BY THE WAY - Max V. Soliven -
According to an article yesterday in Hong Kong’s premier English-language daily, the South China Morning Post, the "bible" of English-speaking businessmen and the ex-pat community, the Philippines "is reputed to be second only to the Russian financial system in the amount of money laundered."

The source of the story, by Louis Beckerling, can only be the Financial Action Task Force (FATF), a monitoring group representing 29 member-countries, which placed the Philippines on a "blacklist" more than a year ago, along with 15 other countries – including Indonesia and Russia. Those are strong words.

The indication is that much of the money allegedly being laundered through various banks and financial institutions must be from drug profits, since FATF is headed by Hong Kong representative Clara Lo Ku Ka-lee, the Special Autonomous Region’s (SAR’s) Commissioner for Narcotics.

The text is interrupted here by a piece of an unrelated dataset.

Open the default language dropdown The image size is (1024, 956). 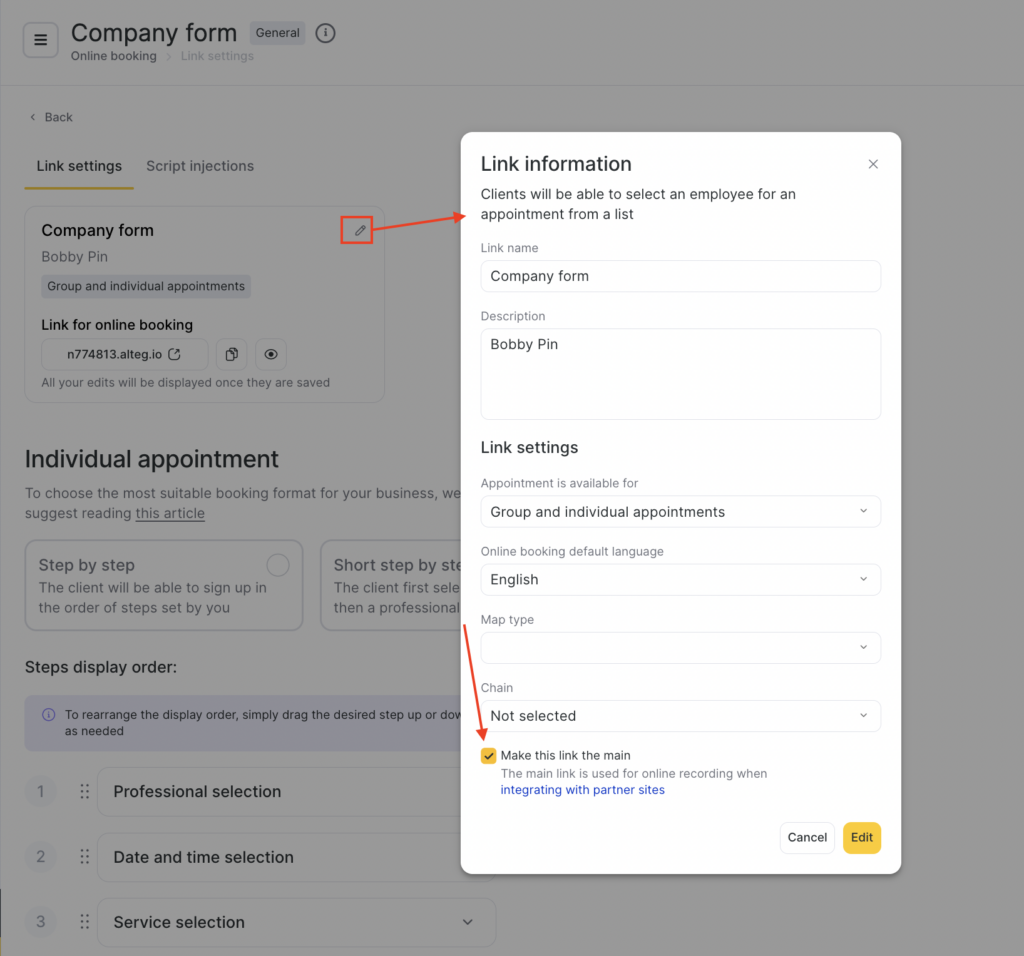coord(680,580)
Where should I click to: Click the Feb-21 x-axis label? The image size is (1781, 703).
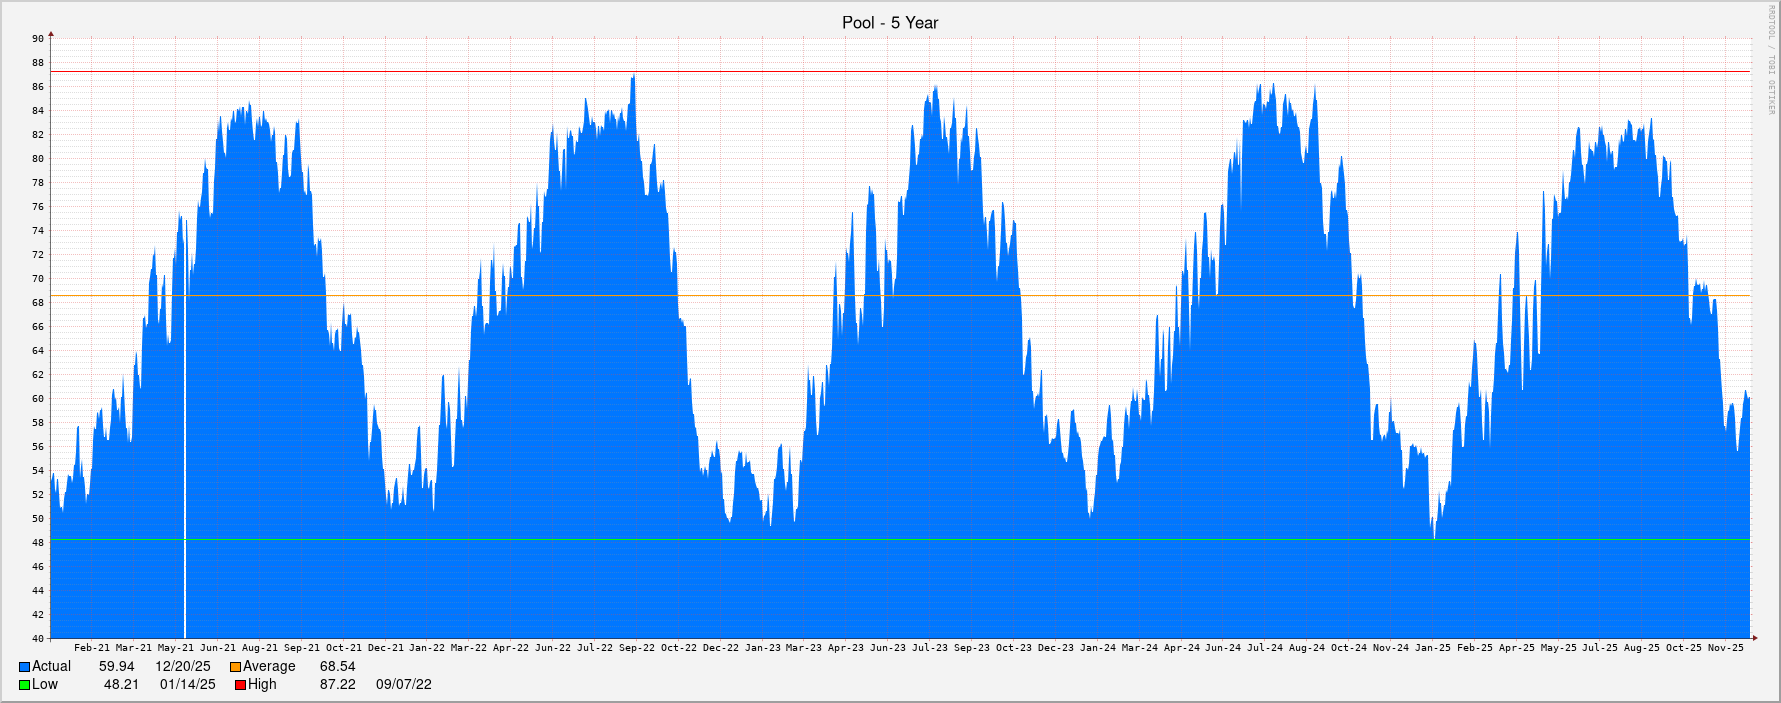pyautogui.click(x=92, y=648)
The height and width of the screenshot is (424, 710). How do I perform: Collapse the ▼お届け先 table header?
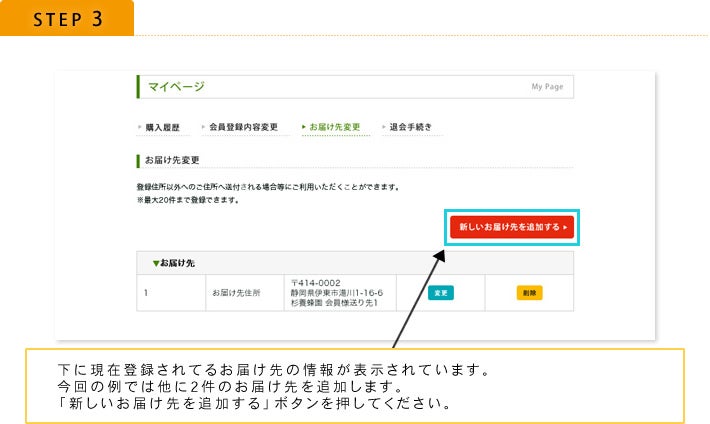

The Task Force launched a closed-door summit in Hong Kong yesterday "for the first time since it adopted a plan to combat terrorist financing following the September 11 attacks on the United States," the article noted.

"Charged initially with combatting the laundering of mainly drug money," the Post said, "the organization has taken on the role of introducing measures aimed at choking off finance to groups defined as terrorists."
* * *
The irony, of course, of the Hong Kong representative, Ms. Lo Ku Kia-lee, the SAR’s Narcotics Commissioner chairing the FATF, is that much of the multibillion-peso shabu-making, smuggling, and distribution network in the Philippines is being run by mainland Chinese gangsters, in connivance with local partners with obvious clout in our political establishment and the police. If we’re not yet a "narco-state", unless we crack down on the drug lords and their bank money-laundering fences, we’ll be headed in that direction.

Our big headache then is not just the laundering of "terrorist" funds through our financial system (through, for instance, the various "charities" set up by Osama bin Laden’s brother-in-law Khalifa) but the even more massive flow of drug funds.

The latest item of raw information is that the drug syndicates have branched out into another lucrative racket – kidnapping. Move over, you thugs from the Abu Sayyaf, is the message. The Triads are in town, too, trying to carve out a narco-empire, not an Islamic state.

I guess it was a good idea for President Macapagal-Arroyo to ask British Prime Tony Blair for the help of Scotland Yard. (Yet those supersleuths were never be able to catch Jack the Ripper.) The experts from the New Scotland Yard in London may, indeed, be able to train some of our cops and NBI agents in detective techniques, but even the Brits won’t be able to teach our cops and other lawmen to cope with the powerful political and police padrinos of the drug racketeers.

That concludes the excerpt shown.